El tema de la evaluación educativa a cargo de una entidad independiente, amenaza con severidad a los aparatos educativo y sindical. Pero esa amenaza es más aparente que real. Para comenzar, los maestros de hoy son y serán, por necesidad, quienes asumirán la responsabilidad de transformar la educación de acuerdo a las necesidades del país. En este sentido, la amenaza percibida por los maestros en la forma de una evaluación externa, sólo es real en la medida que se opongan de manera tajante y absoluta a cualquier cambio. De hecho, frente a la presión que representa el aparentemente interminable conflicto entre el sindicato (SNTE) y los grupos de maestros disidentes agrupados dentro de la Coordinadora Nacional (CNTE), lo más lógico sería que el propio gremio encabezara la demanda por una transformación educativa, antes que la sociedad se los imponga. Pero, desafortunadamente, el sindicato, como buena parte del establishment político, no tiene otro propósito que el de preservar sus fueros, y persiste en mantenerse ciego y sordo ante una sociedad cada vez más demandante y conocedora de sus derechos.
Una evaluación seria y frecuente de la calidad de los servicios educativos, permitiría a las autoridades y a la sociedad en su conjunto saber dónde estamos. Hay muchas hipótesis encontradas sobre el estado de las cosas en este ámbito, pero pocos datos objetivos que permitan desarrollar programas correctivos, reentrenar profesores y abrir nuevas oportunidades. Pero, como tantos otros asuntos en la política nacional, la idea de crear una institución autónoma dedicada a realizar evaluaciones de manera independiente ha sido presa de intereses facciosos comprometidos con que nada cambie. Así, mientras la SEP ha tratado de negociar lo que debería ser su obligación central, los opositores se han fortalecido al punto de paralizar el país, que en este caso implica no sólo el abuso de la ciudadanía ante las interminables manifestaciones, plantones y marchas, sino también la derrota del gobierno en una de las promesas más claras de la campaña presidencial de Vicente Fox: una educación de calidad.

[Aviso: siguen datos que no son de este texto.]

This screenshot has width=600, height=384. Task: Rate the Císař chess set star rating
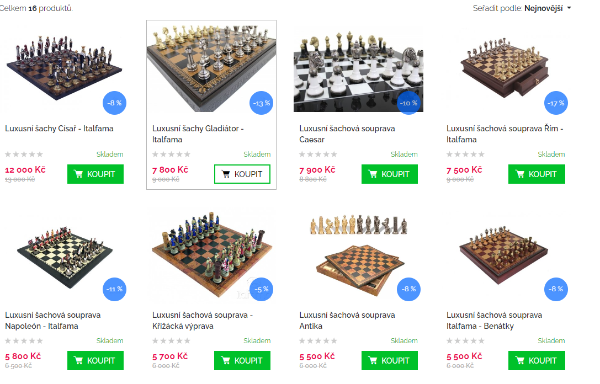tap(24, 154)
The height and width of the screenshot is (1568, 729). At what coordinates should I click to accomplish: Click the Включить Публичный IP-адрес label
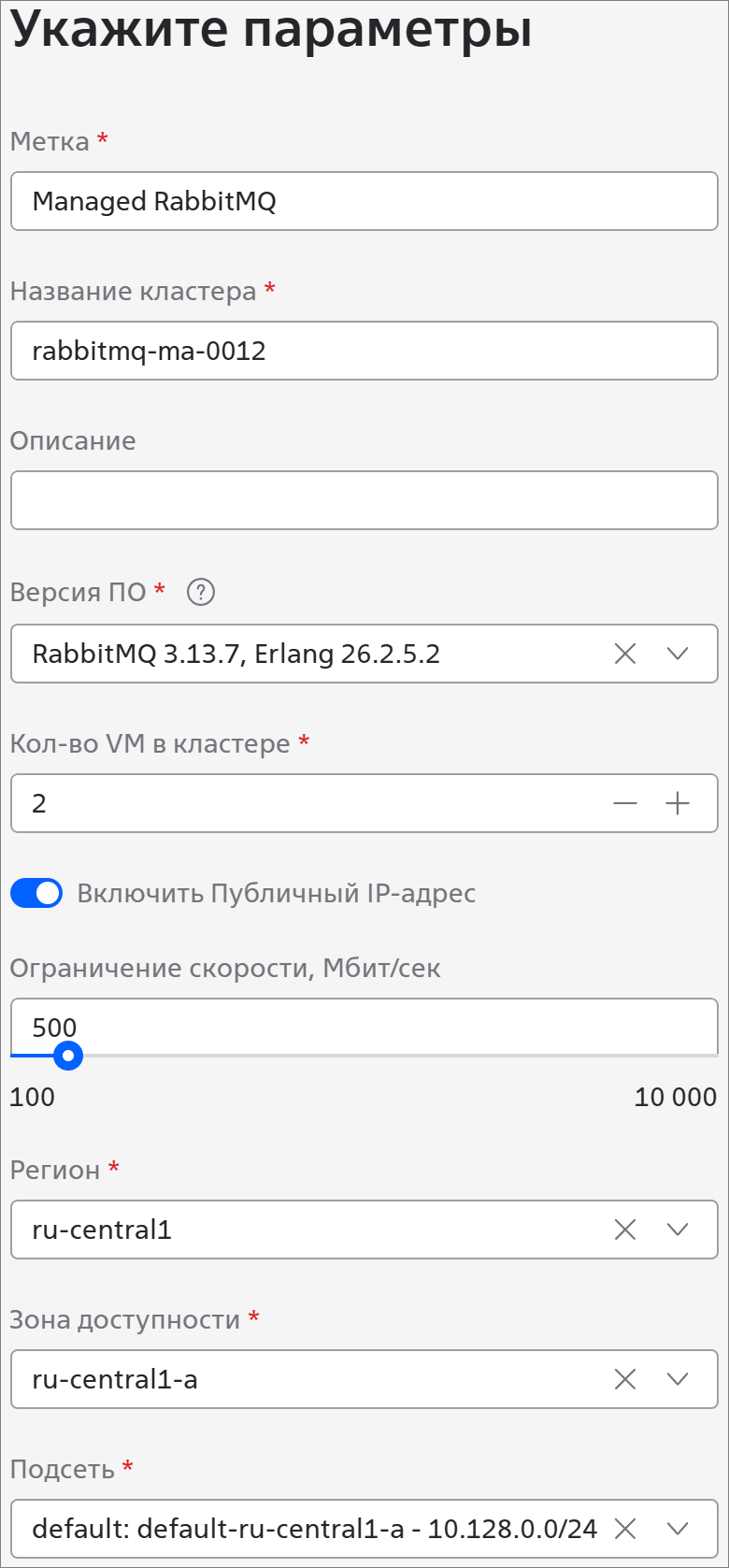pyautogui.click(x=277, y=893)

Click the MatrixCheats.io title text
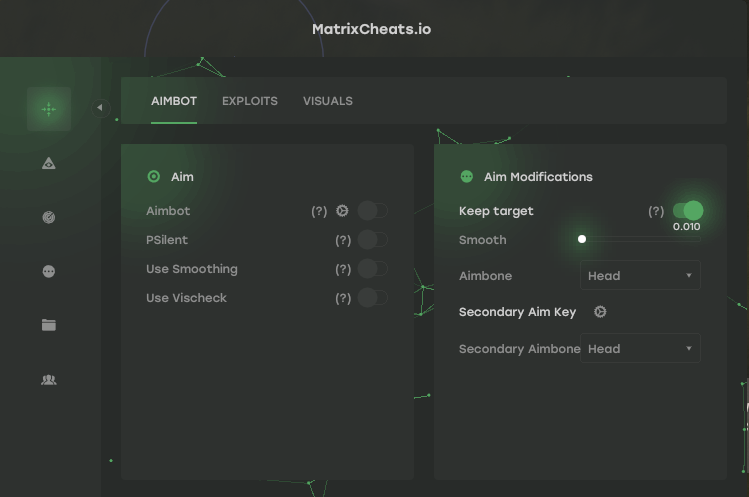click(372, 29)
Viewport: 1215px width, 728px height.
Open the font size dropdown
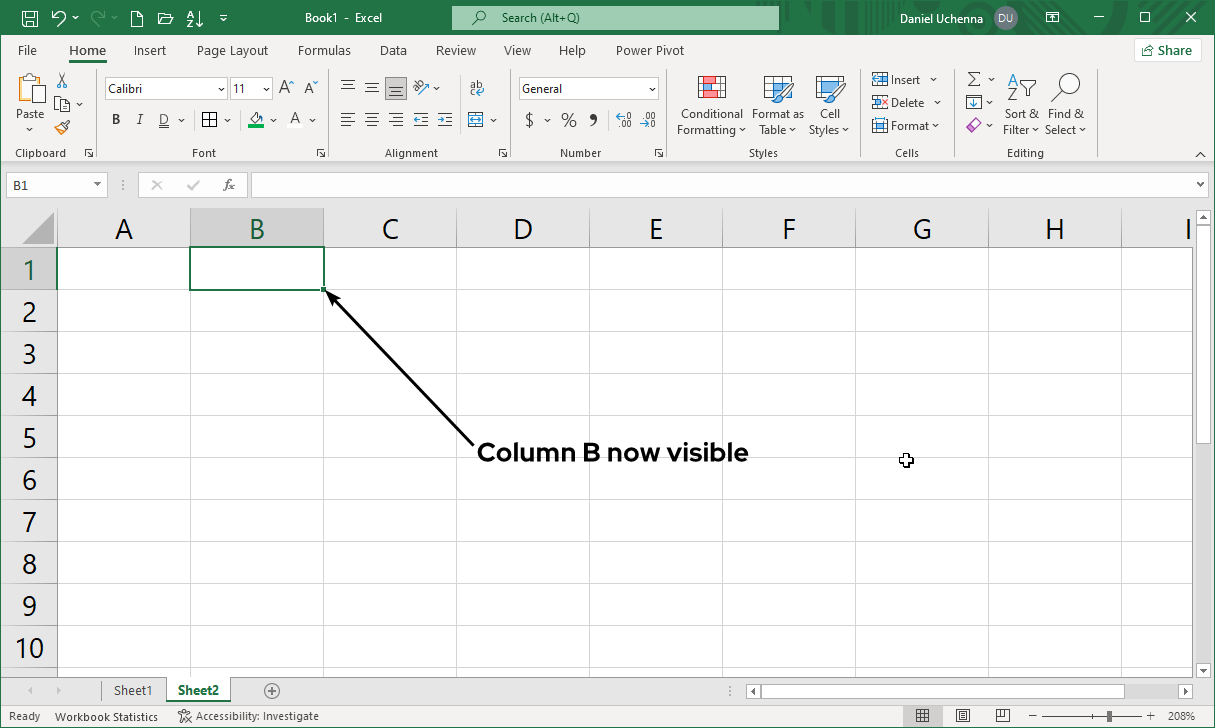click(x=267, y=88)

Hay países parecidos al nuestro, como Chile, que han logrado transformar a la educación pública y convertirla en lo que debe ser: un pilar para el desarrollo de las personas y la economía. Ahí, la evaluación de los resultados arrojados por el proceso educativo es constante y sistemática; además, encarna el criterio medular para la asignación del presupuesto en ese rubro. Gracias a este instrumento, una infinidad de escuelas ha visto cómo se eleva su presupuesto y se incrementan los sueldos de sus profesores. En lugar de ser museos y campos de alabanzas a un pasado inexistente, como en nuestro caso, las escuelas públicas chilenas se han convertido en uno de los principales agentes de cambio. Los políticos dejaron atrás la demagogia que habla siempre en nombre de los pobres, a quienes de hecho no protegían, para darles oportunidades reales y efectivas de combatir la desigualdad a la que la historia y otras circunstancias los había condenado.
La pregunta que es por qué los mexicanos tendríamos que aceptar algo distinto y conformarnos con miserias. Si hay un instrumento real y efectivo de movilidad social ese es, sin temor a equivocarnos, la educación. Es tiempo de que los políticos, siempre prestos a invocar a los pobres en sus discursos, les cumplan verdaderamente. Evaluar los resultados de la educación a través de una institución autónoma e independiente para garantizar la objetividad e imparcialidad del proceso, es la mejor manera de comenzar.